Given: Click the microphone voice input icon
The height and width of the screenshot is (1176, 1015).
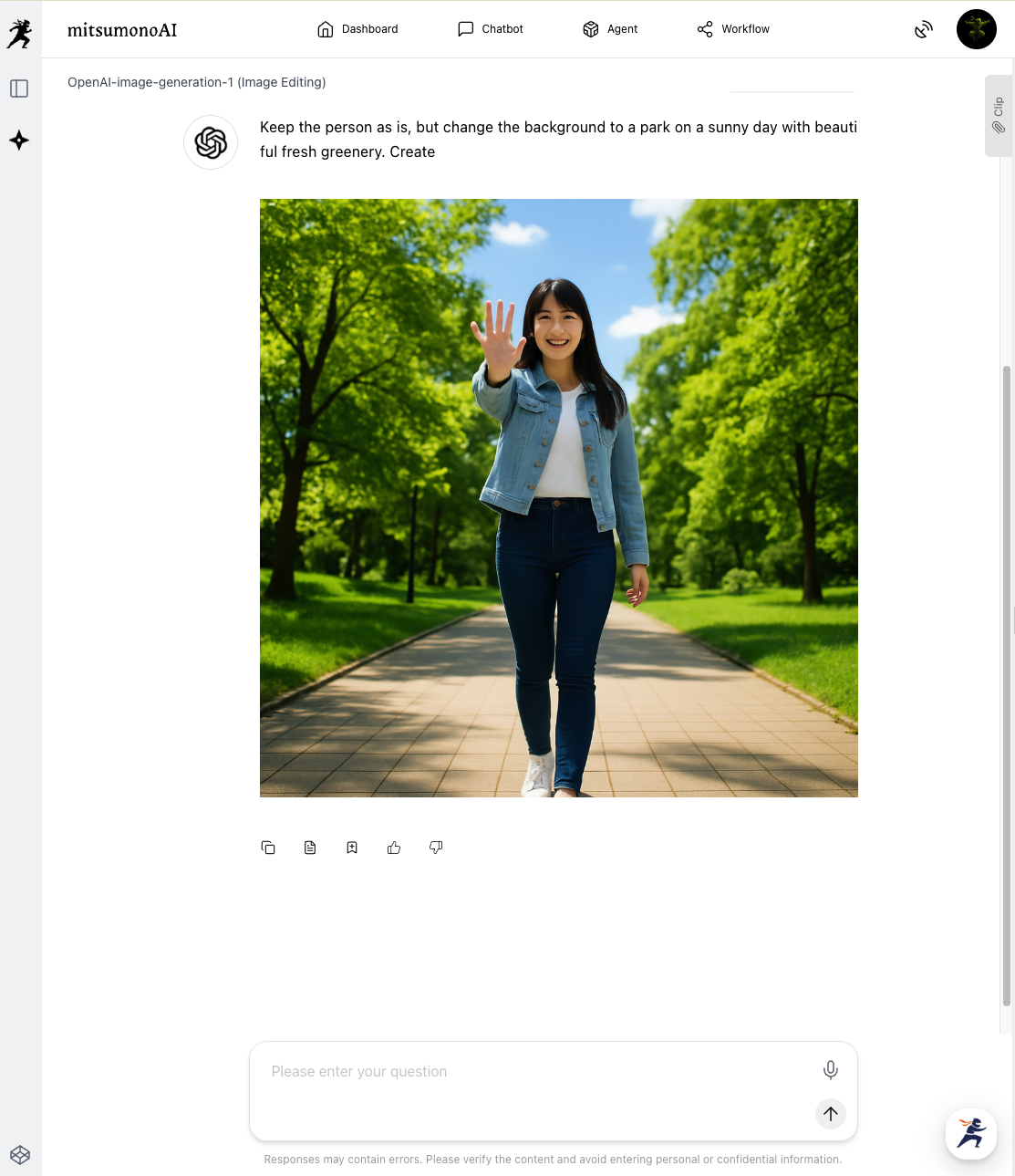Looking at the screenshot, I should (x=830, y=1069).
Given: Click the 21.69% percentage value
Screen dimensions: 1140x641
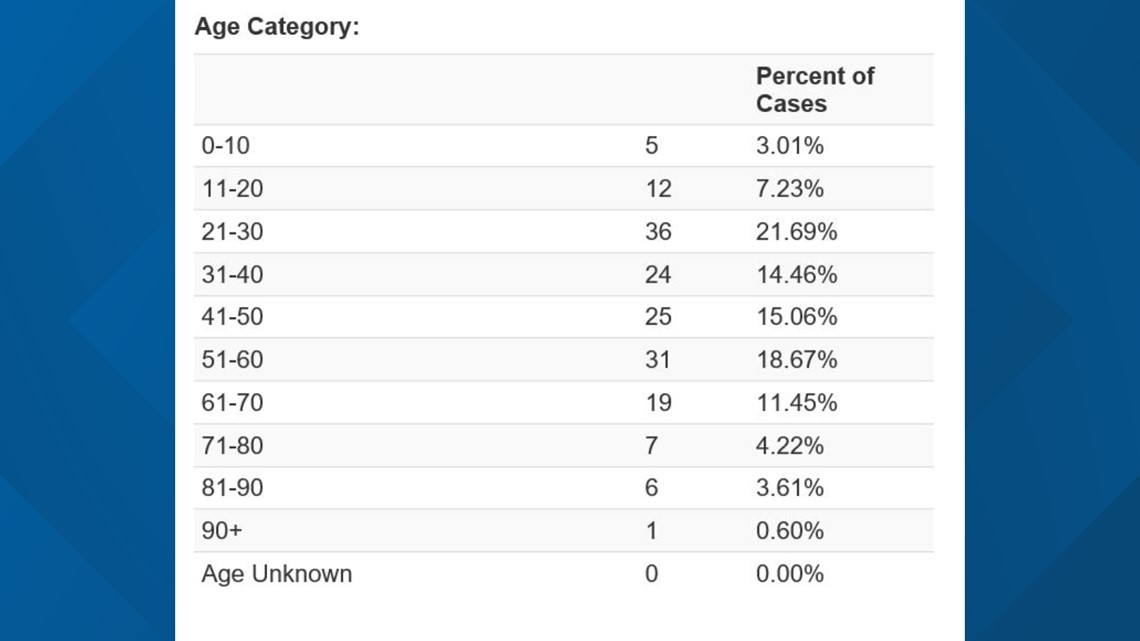Looking at the screenshot, I should (x=796, y=231).
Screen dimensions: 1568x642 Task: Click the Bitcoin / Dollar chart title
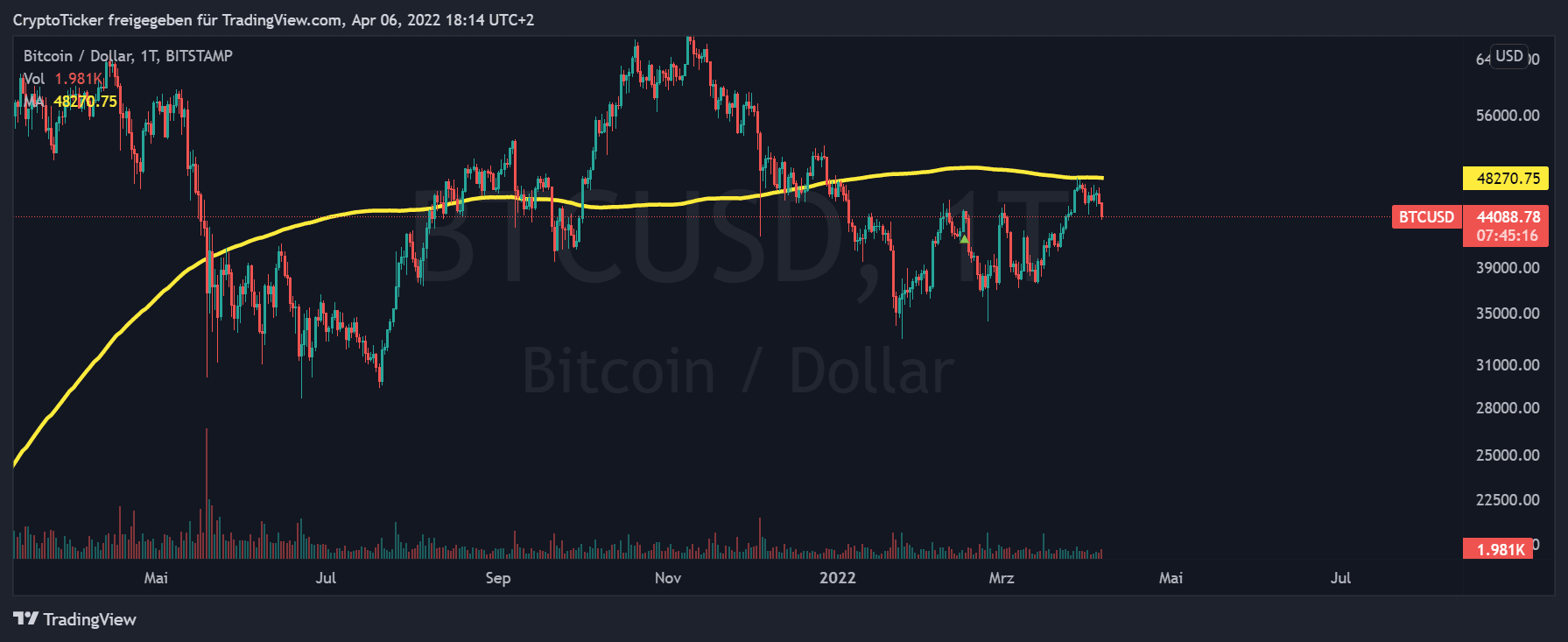click(x=128, y=56)
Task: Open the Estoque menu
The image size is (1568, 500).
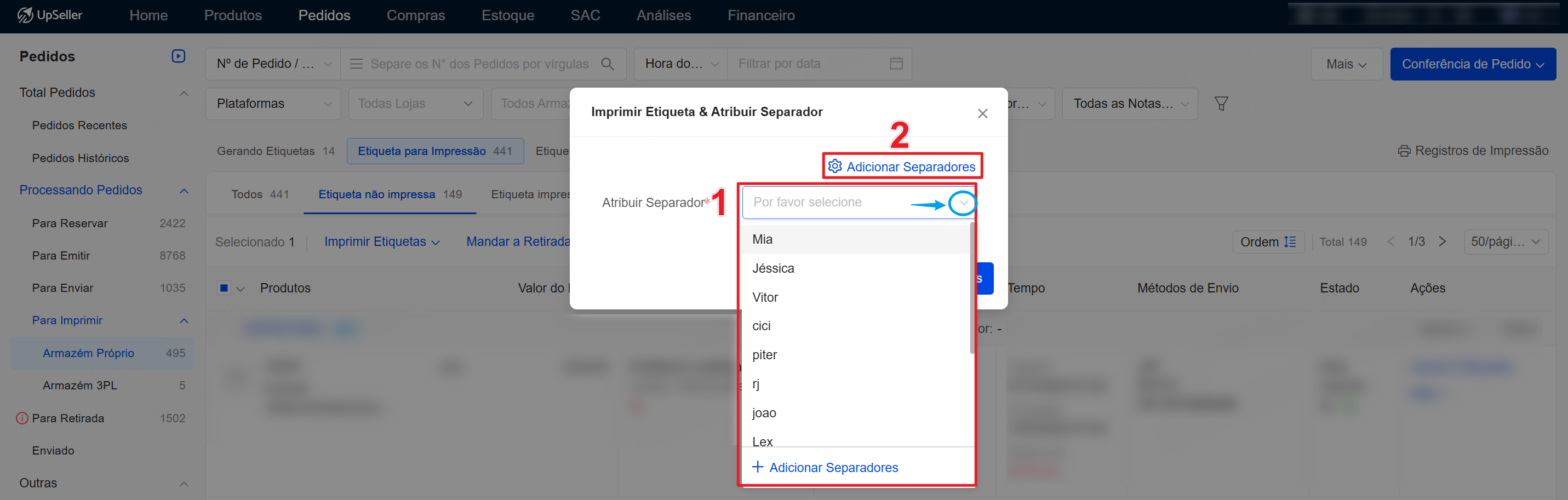Action: click(x=507, y=15)
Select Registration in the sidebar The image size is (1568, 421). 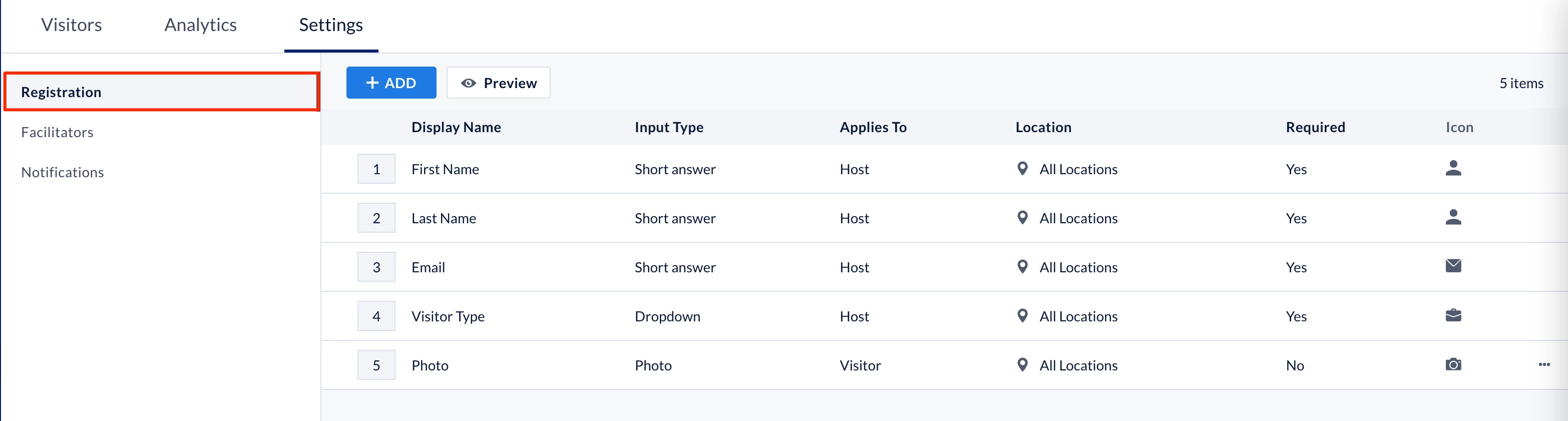pyautogui.click(x=61, y=93)
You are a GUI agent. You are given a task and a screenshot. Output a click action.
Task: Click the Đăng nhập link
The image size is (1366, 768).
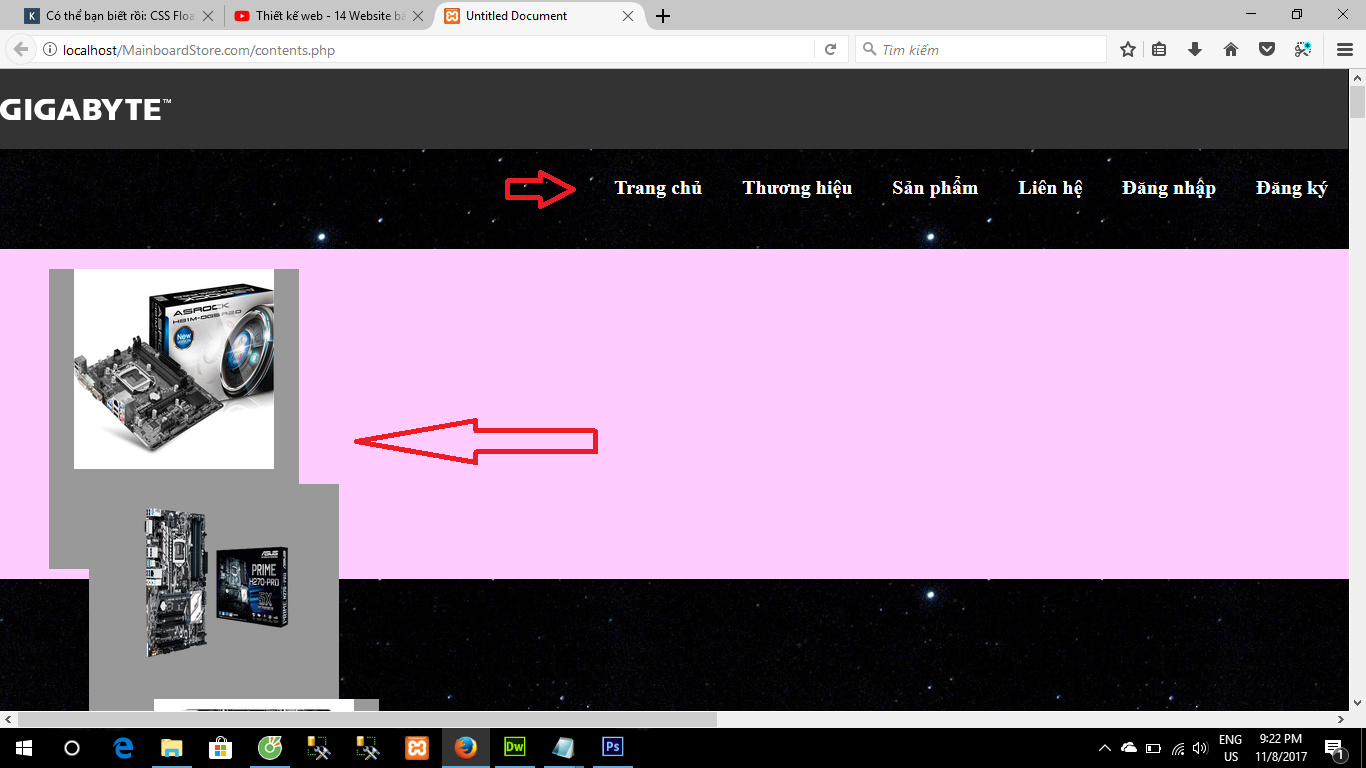1168,188
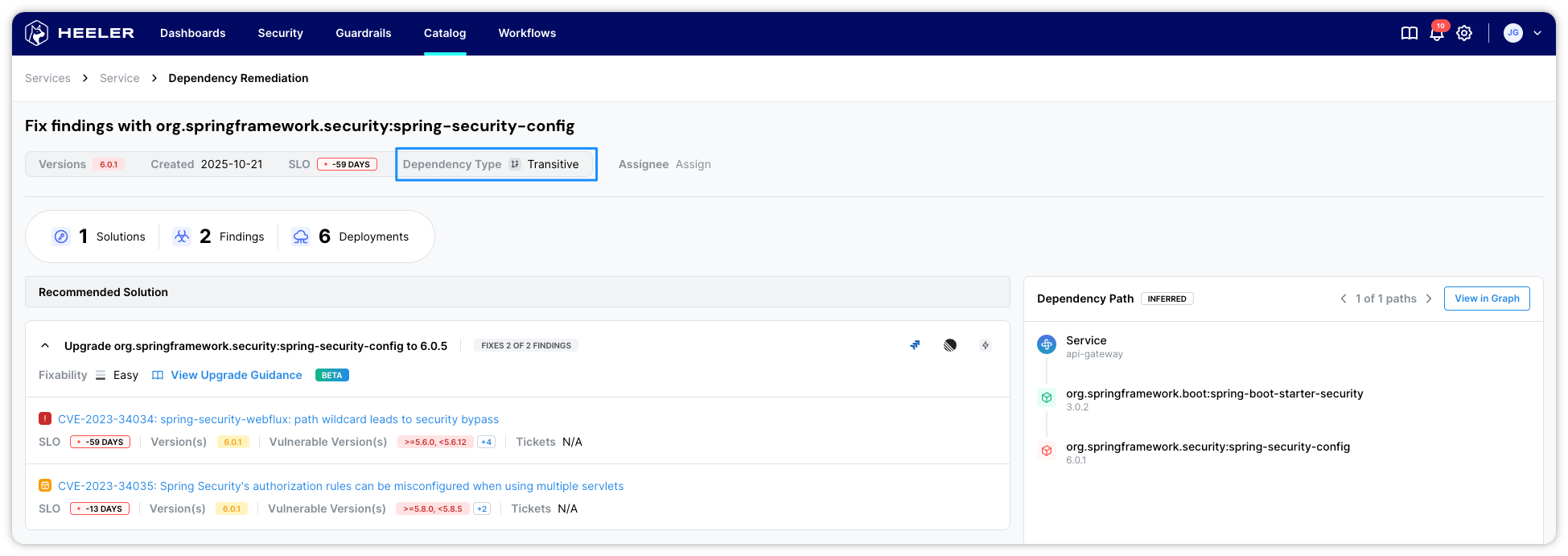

** What to work on **
Copy nothing but the lines from the line holding "You are a GUI" through the last line of the entries, exactly, while leaving out the pictures.

** Answer below **
You are a GUI agent. You are given a task and a screenshot. Output a click action.
Task: Click the Đăng nhập link
The image size is (1366, 768).
1168,188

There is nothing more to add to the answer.